Yorgos Lanthimos films with a fresh lens


Photo courtesy of IMDb

Emma Stone stars in “The Favorite”, a period piece about English nobility.

Ben Wilcox, Staff Writer

Yorgos Lanthimos’ movies are weird, and weird might be a bit of an understatement. He has been described as “Wes Anderson’s evil twin” — and for good reason. The Greek filmmaker has an off-kilter style that carries a certain kind of cleverness and charm.

As a part of Greece’s “weird wave”, Lanthimos has shown himself to be a master of his craft. Lanthimos broke into the film industry in 2009 with his film “Dogtooth”, a Greek drama about a father and his adult children that have been removed from the outside world. The movie has a unique plot and earned him a nomination for Best Foreign Language Film at the 83rd Academy Awards. Although “Dogtooth” is an interesting enough breakout feature, it’s how Lanthimos has decided to follow it that cements him as one of the best active directors.

In 2015, Lanthimos wrote and directed “The Lobster”, a film about a man who has 45 days to find a new partner after his wife leaves him. If he’s unsuccessful, he’ll be turned into a lobster. What is truly amazing about the execution of this movie is that it could easily be turned into a goofy concept in less careful hands.

Lanthimos focuses on interrogating the feeling of loneliness and the lengths to which people will go to avoid it. “The Lobster” is a well-executed dark comedy, using the notion of the absurd within the plot to tell a somewhat heartfelt and quirky story that feels weird but not strange.

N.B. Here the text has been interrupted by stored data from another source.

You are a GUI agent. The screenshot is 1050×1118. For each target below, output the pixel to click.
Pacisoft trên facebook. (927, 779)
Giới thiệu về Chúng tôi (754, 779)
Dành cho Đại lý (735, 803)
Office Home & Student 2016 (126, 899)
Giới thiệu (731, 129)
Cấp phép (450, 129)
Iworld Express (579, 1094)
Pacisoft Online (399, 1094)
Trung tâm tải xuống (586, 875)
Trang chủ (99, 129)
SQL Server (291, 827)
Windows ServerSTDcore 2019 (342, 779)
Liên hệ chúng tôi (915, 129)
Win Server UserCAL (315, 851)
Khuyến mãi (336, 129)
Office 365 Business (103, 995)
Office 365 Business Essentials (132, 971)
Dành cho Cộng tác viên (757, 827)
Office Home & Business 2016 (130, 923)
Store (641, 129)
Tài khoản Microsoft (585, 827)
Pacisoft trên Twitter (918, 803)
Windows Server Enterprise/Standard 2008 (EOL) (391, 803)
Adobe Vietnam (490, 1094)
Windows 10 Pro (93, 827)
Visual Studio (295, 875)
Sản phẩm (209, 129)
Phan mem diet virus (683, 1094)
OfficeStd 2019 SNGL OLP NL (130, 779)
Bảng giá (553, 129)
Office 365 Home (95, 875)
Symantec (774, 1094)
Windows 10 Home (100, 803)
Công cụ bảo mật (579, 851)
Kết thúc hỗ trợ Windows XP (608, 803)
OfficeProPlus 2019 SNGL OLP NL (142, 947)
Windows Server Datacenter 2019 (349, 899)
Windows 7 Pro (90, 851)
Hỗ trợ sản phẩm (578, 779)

As far as strange stories go, it doesn’t get much stranger than “The Killing of a Sacred Deer”. Lanthimos’ 2017 film is a psychological thriller that is an eerie blend of Stanley Kubrick and Wes Anderson. In this style, long, symmetrical dolly shots in the halls of a hospital help build this bubble of suspense that hangs throughout the movie.

Not to give away too much of the plot, but the film is said to be an adaptation of the story of Iphigenia from Greek mythology and is just about a parent’s worst nightmare put to screen. Barry Keoghan is fantastic in this role, so if you wonder why the actor from “Dunkirk” is now showing up in everything from “The Green Knight” to “Eternals” and a very important cameo in a recent blockbuster, this film is the reason why.

Lanthimos’ most recent feature-length film is probably his most well-known and widely-acclaimed: “The Favourite” (2018). He turns what could be a stuffy period piece about two cousins jockeying over the favor of the Queen of England into another clever dark comedy with a focus on skewering the politics of a “divinely-appointed” monarchy. One way that he captures this in “The Favourite” is by using a wide-angle fish-lens shot that distorts the image but also allows for very athletic camera movement. Again, Lanthimos keeps his work feeling weird and off-kilter, while simultaneously staying true to the story he wants to tell.

After rewatching all of his English language work, it seems very evident why he’s been dubbed the king of Greece’s weird wave. His films are uniquely crafted and deserve more attention. They garner wholehearted recommendations and should be sought out. Also, you should mark your calendars for his next release, “Poor Things”, scheduled for later this year.